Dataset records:
-*-

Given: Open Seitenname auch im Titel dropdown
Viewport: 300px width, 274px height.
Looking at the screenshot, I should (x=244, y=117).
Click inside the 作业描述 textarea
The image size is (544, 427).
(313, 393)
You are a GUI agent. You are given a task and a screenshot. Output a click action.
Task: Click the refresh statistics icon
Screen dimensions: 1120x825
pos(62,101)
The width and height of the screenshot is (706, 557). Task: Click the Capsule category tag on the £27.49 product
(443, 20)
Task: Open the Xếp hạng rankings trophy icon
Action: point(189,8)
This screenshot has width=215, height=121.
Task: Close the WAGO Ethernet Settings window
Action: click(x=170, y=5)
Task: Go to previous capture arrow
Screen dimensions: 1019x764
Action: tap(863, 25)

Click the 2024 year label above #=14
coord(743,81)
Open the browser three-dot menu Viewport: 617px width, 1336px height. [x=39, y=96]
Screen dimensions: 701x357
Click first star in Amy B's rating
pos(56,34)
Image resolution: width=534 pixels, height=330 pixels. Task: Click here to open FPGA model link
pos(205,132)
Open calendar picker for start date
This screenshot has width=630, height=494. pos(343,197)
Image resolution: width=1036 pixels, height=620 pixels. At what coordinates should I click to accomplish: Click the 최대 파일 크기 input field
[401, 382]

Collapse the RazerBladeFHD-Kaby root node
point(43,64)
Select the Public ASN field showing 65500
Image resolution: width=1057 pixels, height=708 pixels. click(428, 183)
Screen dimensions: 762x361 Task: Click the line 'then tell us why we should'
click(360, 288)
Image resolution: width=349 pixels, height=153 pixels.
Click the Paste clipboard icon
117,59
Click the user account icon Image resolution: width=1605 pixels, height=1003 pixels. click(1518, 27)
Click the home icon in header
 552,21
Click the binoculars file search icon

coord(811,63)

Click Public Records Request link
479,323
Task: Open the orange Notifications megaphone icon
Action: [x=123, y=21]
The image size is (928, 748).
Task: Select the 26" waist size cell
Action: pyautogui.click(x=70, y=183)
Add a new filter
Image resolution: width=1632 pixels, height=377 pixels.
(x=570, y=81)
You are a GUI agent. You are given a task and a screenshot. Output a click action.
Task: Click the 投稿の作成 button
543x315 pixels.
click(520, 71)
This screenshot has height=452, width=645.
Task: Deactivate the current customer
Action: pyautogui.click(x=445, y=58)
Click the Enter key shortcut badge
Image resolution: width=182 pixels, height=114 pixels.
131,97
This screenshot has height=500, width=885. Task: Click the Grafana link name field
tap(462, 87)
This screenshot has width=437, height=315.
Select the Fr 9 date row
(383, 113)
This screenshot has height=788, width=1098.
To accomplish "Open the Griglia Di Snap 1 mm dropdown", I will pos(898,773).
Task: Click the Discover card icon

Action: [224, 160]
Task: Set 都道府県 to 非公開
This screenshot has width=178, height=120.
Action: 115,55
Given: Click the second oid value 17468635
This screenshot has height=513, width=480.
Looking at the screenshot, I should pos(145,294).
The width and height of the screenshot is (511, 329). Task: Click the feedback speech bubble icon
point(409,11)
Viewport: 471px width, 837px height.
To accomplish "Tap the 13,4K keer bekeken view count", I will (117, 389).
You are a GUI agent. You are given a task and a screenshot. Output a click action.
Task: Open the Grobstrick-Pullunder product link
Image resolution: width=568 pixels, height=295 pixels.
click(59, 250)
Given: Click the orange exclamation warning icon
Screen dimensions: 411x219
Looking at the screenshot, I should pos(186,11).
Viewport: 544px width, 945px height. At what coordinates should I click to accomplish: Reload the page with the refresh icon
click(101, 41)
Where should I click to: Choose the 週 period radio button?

-*-

__Activity__
Could you print every record above exactly as it appears?

__Worked solution__
Given: Open Seitenname auch im Titel dropdown
Viewport: 300px width, 274px height.
Looking at the screenshot, I should (x=244, y=117).
Click inside the 作业描述 textarea
The image size is (544, 427).
(313, 393)
You are a GUI agent. You are given a task and a screenshot. Output a click action.
Task: Click the refresh statistics icon
Screen dimensions: 1120x825
pos(62,101)
The width and height of the screenshot is (706, 557). Task: Click the Capsule category tag on the £27.49 product
(443, 20)
Task: Open the Xếp hạng rankings trophy icon
Action: point(189,8)
This screenshot has width=215, height=121.
Task: Close the WAGO Ethernet Settings window
Action: click(x=170, y=5)
Task: Go to previous capture arrow
Screen dimensions: 1019x764
Action: tap(863, 25)

Click the 2024 year label above #=14
coord(743,81)
Open the browser three-dot menu Viewport: 617px width, 1336px height. [x=39, y=96]
Screen dimensions: 701x357
Click first star in Amy B's rating
pos(56,34)
Image resolution: width=534 pixels, height=330 pixels. Task: Click here to open FPGA model link
pos(205,132)
Open calendar picker for start date
This screenshot has width=630, height=494. pos(343,197)
Image resolution: width=1036 pixels, height=620 pixels. At what coordinates should I click to accomplish: Click the 최대 파일 크기 input field
[401, 382]

Collapse the RazerBladeFHD-Kaby root node
point(43,64)
Select the Public ASN field showing 65500
Image resolution: width=1057 pixels, height=708 pixels. click(428, 183)
Screen dimensions: 762x361 Task: Click the line 'then tell us why we should'
click(360, 288)
Image resolution: width=349 pixels, height=153 pixels.
Click the Paste clipboard icon
117,59
Click the user account icon Image resolution: width=1605 pixels, height=1003 pixels. click(1518, 27)
Click the home icon in header
 552,21
Click the binoculars file search icon

coord(811,63)

Click Public Records Request link
479,323
Task: Open the orange Notifications megaphone icon
Action: [x=123, y=21]
The image size is (928, 748).
Task: Select the 26" waist size cell
Action: pyautogui.click(x=70, y=183)
Add a new filter
Image resolution: width=1632 pixels, height=377 pixels.
(x=570, y=81)
You are a GUI agent. You are given a task and a screenshot. Output a click action.
Task: Click the 投稿の作成 button
543x315 pixels.
click(520, 71)
This screenshot has height=452, width=645.
Task: Deactivate the current customer
Action: pyautogui.click(x=445, y=58)
Click the Enter key shortcut badge
Image resolution: width=182 pixels, height=114 pixels.
131,97
This screenshot has height=500, width=885. Task: Click the Grafana link name field
tap(462, 87)
This screenshot has width=437, height=315.
Select the Fr 9 date row
(383, 113)
This screenshot has height=788, width=1098.
To accomplish "Open the Griglia Di Snap 1 mm dropdown", I will pos(898,773).
Task: Click the Discover card icon

Action: [224, 160]
Task: Set 都道府県 to 非公開
This screenshot has width=178, height=120.
Action: 115,55
Given: Click the second oid value 17468635
This screenshot has height=513, width=480.
Looking at the screenshot, I should pos(145,294).
The width and height of the screenshot is (511, 329). Task: Click the feedback speech bubble icon
point(409,11)
Viewport: 471px width, 837px height.
To accomplish "Tap the 13,4K keer bekeken view count", I will (117, 389).
You are a GUI agent. You are given a task and a screenshot. Output a click action.
Task: Open the Grobstrick-Pullunder product link
Image resolution: width=568 pixels, height=295 pixels.
click(59, 250)
Given: Click the orange exclamation warning icon
Screen dimensions: 411x219
Looking at the screenshot, I should pos(186,11).
Viewport: 544px width, 945px height. At what coordinates should I click to accomplish: Reload the page with the refresh icon
click(101, 41)
Where should I click to: Choose the 週 period radio button?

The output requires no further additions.